**YOUR INSTRUCTIONS:**
In full and without alteration, output each record given here.
————
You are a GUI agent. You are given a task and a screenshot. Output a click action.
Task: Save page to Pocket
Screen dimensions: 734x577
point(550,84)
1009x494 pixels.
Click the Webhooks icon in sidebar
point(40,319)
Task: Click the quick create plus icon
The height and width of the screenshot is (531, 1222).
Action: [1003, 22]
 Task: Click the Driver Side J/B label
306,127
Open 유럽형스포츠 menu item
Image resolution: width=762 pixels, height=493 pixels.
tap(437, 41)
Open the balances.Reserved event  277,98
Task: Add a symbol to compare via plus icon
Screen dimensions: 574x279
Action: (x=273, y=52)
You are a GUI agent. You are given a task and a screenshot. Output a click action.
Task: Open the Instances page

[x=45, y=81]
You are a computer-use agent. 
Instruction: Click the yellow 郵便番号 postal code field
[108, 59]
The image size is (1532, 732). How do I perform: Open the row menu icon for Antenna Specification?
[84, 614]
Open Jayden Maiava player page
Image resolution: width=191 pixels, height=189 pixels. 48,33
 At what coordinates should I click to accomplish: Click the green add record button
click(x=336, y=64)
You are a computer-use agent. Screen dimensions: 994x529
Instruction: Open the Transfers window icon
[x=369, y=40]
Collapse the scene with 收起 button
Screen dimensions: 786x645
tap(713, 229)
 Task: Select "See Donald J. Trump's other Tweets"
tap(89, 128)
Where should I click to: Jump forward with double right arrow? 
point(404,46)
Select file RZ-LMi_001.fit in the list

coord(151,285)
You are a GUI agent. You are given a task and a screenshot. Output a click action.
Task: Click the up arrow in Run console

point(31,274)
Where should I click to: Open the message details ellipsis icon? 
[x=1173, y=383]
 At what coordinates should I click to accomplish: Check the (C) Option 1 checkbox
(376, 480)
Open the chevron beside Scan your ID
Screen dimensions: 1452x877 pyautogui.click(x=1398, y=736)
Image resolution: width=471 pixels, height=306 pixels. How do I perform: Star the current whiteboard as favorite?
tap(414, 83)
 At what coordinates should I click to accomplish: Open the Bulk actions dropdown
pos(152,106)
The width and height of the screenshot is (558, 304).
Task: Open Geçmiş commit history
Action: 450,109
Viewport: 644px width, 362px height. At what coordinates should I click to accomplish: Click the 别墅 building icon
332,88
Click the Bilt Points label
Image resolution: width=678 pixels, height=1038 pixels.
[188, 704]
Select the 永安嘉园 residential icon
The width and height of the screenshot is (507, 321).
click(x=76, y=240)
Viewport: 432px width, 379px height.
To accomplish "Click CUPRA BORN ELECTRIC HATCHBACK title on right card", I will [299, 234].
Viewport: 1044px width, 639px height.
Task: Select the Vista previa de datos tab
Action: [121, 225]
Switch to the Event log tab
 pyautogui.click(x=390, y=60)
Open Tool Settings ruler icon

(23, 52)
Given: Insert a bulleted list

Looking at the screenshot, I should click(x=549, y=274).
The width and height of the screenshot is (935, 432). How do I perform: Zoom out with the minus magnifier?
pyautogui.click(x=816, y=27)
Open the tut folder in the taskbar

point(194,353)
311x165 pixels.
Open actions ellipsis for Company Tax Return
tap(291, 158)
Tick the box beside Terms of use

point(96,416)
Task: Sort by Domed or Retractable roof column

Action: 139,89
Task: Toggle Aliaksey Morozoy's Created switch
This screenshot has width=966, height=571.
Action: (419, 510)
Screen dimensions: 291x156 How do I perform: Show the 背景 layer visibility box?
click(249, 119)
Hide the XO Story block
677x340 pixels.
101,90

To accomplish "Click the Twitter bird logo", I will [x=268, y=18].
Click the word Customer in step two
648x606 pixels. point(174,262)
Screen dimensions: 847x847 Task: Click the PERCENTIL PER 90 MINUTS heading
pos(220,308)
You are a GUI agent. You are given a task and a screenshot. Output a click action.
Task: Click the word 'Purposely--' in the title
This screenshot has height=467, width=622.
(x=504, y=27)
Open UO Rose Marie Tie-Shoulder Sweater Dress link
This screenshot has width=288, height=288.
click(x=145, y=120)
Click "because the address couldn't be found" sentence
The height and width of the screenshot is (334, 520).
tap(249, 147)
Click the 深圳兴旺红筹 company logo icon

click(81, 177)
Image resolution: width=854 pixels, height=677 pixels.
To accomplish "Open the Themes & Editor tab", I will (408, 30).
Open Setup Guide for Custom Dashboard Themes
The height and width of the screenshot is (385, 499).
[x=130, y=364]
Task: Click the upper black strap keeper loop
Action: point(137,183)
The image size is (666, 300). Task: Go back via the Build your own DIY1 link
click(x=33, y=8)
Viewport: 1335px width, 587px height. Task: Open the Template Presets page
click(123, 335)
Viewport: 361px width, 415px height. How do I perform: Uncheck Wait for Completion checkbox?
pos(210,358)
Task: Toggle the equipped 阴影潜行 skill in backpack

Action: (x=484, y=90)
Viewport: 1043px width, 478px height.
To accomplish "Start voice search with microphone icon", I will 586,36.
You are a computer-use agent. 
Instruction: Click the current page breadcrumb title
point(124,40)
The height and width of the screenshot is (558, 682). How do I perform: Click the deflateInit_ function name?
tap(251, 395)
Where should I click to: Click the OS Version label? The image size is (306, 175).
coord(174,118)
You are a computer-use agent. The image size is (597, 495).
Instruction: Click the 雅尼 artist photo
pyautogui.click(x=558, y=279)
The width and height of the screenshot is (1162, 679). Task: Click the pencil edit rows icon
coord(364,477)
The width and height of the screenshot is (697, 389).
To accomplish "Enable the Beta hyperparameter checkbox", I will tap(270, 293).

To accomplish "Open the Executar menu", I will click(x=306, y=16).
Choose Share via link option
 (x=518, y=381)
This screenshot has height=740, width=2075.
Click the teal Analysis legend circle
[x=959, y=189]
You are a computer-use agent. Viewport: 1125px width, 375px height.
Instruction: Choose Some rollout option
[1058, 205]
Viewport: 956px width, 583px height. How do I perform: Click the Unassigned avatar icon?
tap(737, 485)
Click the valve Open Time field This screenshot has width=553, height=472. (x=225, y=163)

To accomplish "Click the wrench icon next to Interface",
————
**SOLUTION:**
You are a GUI agent. You are given a task and a screenshot. Output a click action.
Task: Save page to Pocket
Screen dimensions: 734x577
point(550,84)
1009x494 pixels.
Click the Webhooks icon in sidebar
point(40,319)
Task: Click the quick create plus icon
The height and width of the screenshot is (531, 1222).
Action: [1003, 22]
 Task: Click the Driver Side J/B label
306,127
Open 유럽형스포츠 menu item
Image resolution: width=762 pixels, height=493 pixels.
tap(437, 41)
Open the balances.Reserved event  277,98
Task: Add a symbol to compare via plus icon
Screen dimensions: 574x279
Action: (x=273, y=52)
You are a GUI agent. You are given a task and a screenshot. Output a click action.
Task: Open the Instances page

[x=45, y=81]
You are a computer-use agent. 
Instruction: Click the yellow 郵便番号 postal code field
[108, 59]
The image size is (1532, 732). How do I perform: Open the row menu icon for Antenna Specification?
[84, 614]
Open Jayden Maiava player page
Image resolution: width=191 pixels, height=189 pixels. 48,33
 At what coordinates should I click to accomplish: Click the green add record button
click(x=336, y=64)
You are a computer-use agent. Screen dimensions: 994x529
Instruction: Open the Transfers window icon
[x=369, y=40]
Collapse the scene with 收起 button
Screen dimensions: 786x645
tap(713, 229)
 Task: Select "See Donald J. Trump's other Tweets"
tap(89, 128)
Where should I click to: Jump forward with double right arrow? 
point(404,46)
Select file RZ-LMi_001.fit in the list

coord(151,285)
You are a GUI agent. You are given a task and a screenshot. Output a click action.
Task: Click the up arrow in Run console

point(31,274)
Where should I click to: Open the message details ellipsis icon? 
[x=1173, y=383]
 At what coordinates should I click to accomplish: Check the (C) Option 1 checkbox
(376, 480)
Open the chevron beside Scan your ID
Screen dimensions: 1452x877 pyautogui.click(x=1398, y=736)
Image resolution: width=471 pixels, height=306 pixels. How do I perform: Star the current whiteboard as favorite?
tap(414, 83)
 At what coordinates should I click to accomplish: Open the Bulk actions dropdown
pos(152,106)
The width and height of the screenshot is (558, 304).
Task: Open Geçmiş commit history
Action: 450,109
Viewport: 644px width, 362px height. At what coordinates should I click to accomplish: Click the 别墅 building icon
332,88
Click the Bilt Points label
Image resolution: width=678 pixels, height=1038 pixels.
[188, 704]
Select the 永安嘉园 residential icon
The width and height of the screenshot is (507, 321).
click(x=76, y=240)
Viewport: 432px width, 379px height.
To accomplish "Click CUPRA BORN ELECTRIC HATCHBACK title on right card", I will [299, 234].
Viewport: 1044px width, 639px height.
Task: Select the Vista previa de datos tab
Action: [121, 225]
Switch to the Event log tab
 pyautogui.click(x=390, y=60)
Open Tool Settings ruler icon

(23, 52)
Given: Insert a bulleted list

Looking at the screenshot, I should click(x=549, y=274).
The width and height of the screenshot is (935, 432). How do I perform: Zoom out with the minus magnifier?
pyautogui.click(x=816, y=27)
Open the tut folder in the taskbar

point(194,353)
311x165 pixels.
Open actions ellipsis for Company Tax Return
tap(291, 158)
Tick the box beside Terms of use

point(96,416)
Task: Sort by Domed or Retractable roof column

Action: 139,89
Task: Toggle Aliaksey Morozoy's Created switch
This screenshot has width=966, height=571.
Action: (419, 510)
Screen dimensions: 291x156 How do I perform: Show the 背景 layer visibility box?
click(249, 119)
Hide the XO Story block
677x340 pixels.
101,90

To accomplish "Click the Twitter bird logo", I will [x=268, y=18].
Click the word Customer in step two
648x606 pixels. point(174,262)
Screen dimensions: 847x847 Task: Click the PERCENTIL PER 90 MINUTS heading
pos(220,308)
You are a GUI agent. You are given a task and a screenshot. Output a click action.
Task: Click the word 'Purposely--' in the title
This screenshot has height=467, width=622.
(x=504, y=27)
Open UO Rose Marie Tie-Shoulder Sweater Dress link
This screenshot has width=288, height=288.
click(x=145, y=120)
Click "because the address couldn't be found" sentence
The height and width of the screenshot is (334, 520).
tap(249, 147)
Click the 深圳兴旺红筹 company logo icon

click(81, 177)
Image resolution: width=854 pixels, height=677 pixels.
To accomplish "Open the Themes & Editor tab", I will (408, 30).
Open Setup Guide for Custom Dashboard Themes
The height and width of the screenshot is (385, 499).
[x=130, y=364]
Task: Click the upper black strap keeper loop
Action: point(137,183)
The image size is (666, 300). Task: Go back via the Build your own DIY1 link
click(x=33, y=8)
Viewport: 1335px width, 587px height. Task: Open the Template Presets page
click(123, 335)
Viewport: 361px width, 415px height. How do I perform: Uncheck Wait for Completion checkbox?
pos(210,358)
Task: Toggle the equipped 阴影潜行 skill in backpack

Action: (x=484, y=90)
Viewport: 1043px width, 478px height.
To accomplish "Start voice search with microphone icon", I will 586,36.
You are a computer-use agent. 
Instruction: Click the current page breadcrumb title
point(124,40)
The height and width of the screenshot is (558, 682). How do I perform: Click the deflateInit_ function name?
tap(251, 395)
Where should I click to: Click the OS Version label? The image size is (306, 175).
coord(174,118)
You are a computer-use agent. The image size is (597, 495).
Instruction: Click the 雅尼 artist photo
pyautogui.click(x=558, y=279)
The width and height of the screenshot is (1162, 679). Task: Click the pencil edit rows icon
coord(364,477)
The width and height of the screenshot is (697, 389).
To accomplish "Enable the Beta hyperparameter checkbox", I will tap(270, 293).

To accomplish "Open the Executar menu", I will click(x=306, y=16).
Choose Share via link option
 (x=518, y=381)
This screenshot has height=740, width=2075.
Click the teal Analysis legend circle
[x=959, y=189]
You are a computer-use agent. Viewport: 1125px width, 375px height.
Instruction: Choose Some rollout option
[1058, 205]
Viewport: 956px width, 583px height. How do I perform: Click the Unassigned avatar icon?
tap(737, 485)
Click the valve Open Time field This screenshot has width=553, height=472. (x=225, y=163)

To accomplish "Click the wrench icon next to Interface",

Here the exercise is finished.